Bu bağlamda, Atatürk ve Türk vatanı konusunda bir Fransız tarihçinin neler yazdığını paylaşmayı, çok önemli bir ödev sayıyoruz, diyor AADD Federasyonu Başkanı Dursun Atılgan:
Fransız tarihçi Jacques Benoist Méchin (1901-1983) 1954’te yazdığı ‘Mustapha Kemal–La mort d’un Empire– Mustafa Kemal–Bir İmparatorluğun Ölümü’ adlı eserinde (ben şahsen eserin Almancasını 1970’lerin ortalarında Düsseldorf’ta okumuştum) çağımızın en önemli tarihi olayları arasında belirip öne çıkan bir tabloyu ortaya koymaktadır: Türkiye açısından Ortadoğu ve Yakındoğu halklarının uyanışı. Sefalet içindeki, küçük bir tarım ülkesi boyutlarına indirgenmiş ve İngiliz, Fransız ve Rus ordularıyla çevrilmiş yarı sömürge bir imparatorluğun, ‘Boğaz’ın hasta adamı’nın mirasçısı olan Mustafa Kemal, iktidarı ele geçirmeden önce “Bir ihtilalden daha fazlasını yapmak gerektir” diyor.
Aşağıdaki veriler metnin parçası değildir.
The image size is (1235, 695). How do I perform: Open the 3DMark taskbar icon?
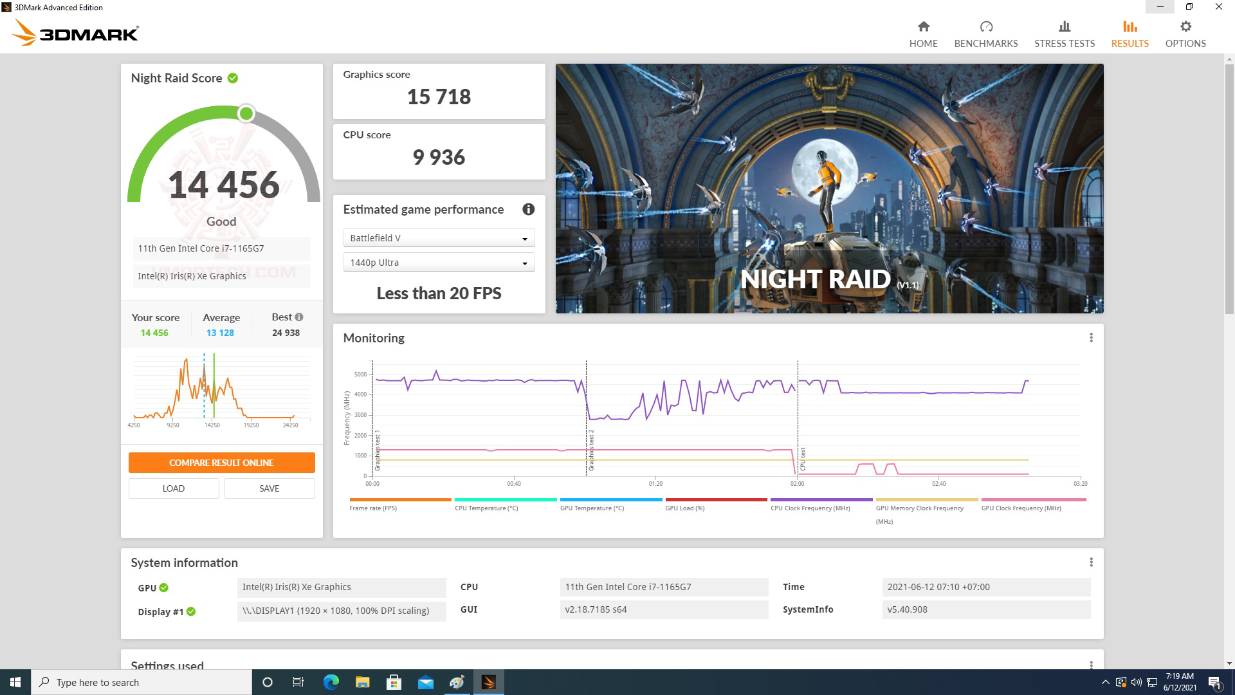coord(488,682)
O tarihte daha Türkiye yok. Onu dünyaya getirmek gerek. Mustafa Kemal ömrünün sonuna kadar bu büyük eser için çalışacak ve kendisinden sonra gelenlere, kök salacak bir toprak, yani vatan ve baştan aşağı değişmiş ve yeni genç bir ulus bırakacaktır.
Jacques Benoist Méchin eserinde şöyle diyor: “Türk Halkı Gazi ile iftihar etmekle her zaman haklıdır. Çünkü O’nun ellerinde inanılmaz değişime uğramış ve ondan, ödül olarak daha önce sahip olmadığı şeyi almıştır: Vatan...
Türk Halkı, Batılı ülkelerin hayatını uzun zamandan beri koşullandıran şeye ilk defa sahip oldu: Üzerinde kök salacak bir toprak, kendisine ait bir Vatan... Bunlar Türkler için tümüyle yeni bir şey, bugüne kadar hissetmediği bir heyecan kaynağı idi.
Vaktiyle Padişah için topraklar fethetmişti, sonra onları yine Padişah için savunmuş, işletmişti... Ama asla Makedonya ya da Arnavutluk’ta, Boğdan ya da Bosna’da, Suriye’de ya da Filistin’de oturduğu topraklarla içtenlikli bağlar kurmamıştı; asla onların üzerinde vatanı olarak yaşamamıştı...
Şimdi, uzun zamandır kendisinden esirgenen şeye sahipti. Üzerinde ocağını kurabileceği dünyanın küçük bir parçası. Osmanlı İmparatorluğu’nun yıkılması ve Kurtuluş Savaşı’nın ateşi arasında ona bir VATAN doğmuştu...
Mustafa Kemal kendilerini İstanbul’dan Samsun’a götüren vapurda Arif ve Refet’e‚ ihtilaller mevcut devletlerin şeklini değiştirir. Türkiye henüz mevcut değil. Onu dünyaya getirmek lazım demişti...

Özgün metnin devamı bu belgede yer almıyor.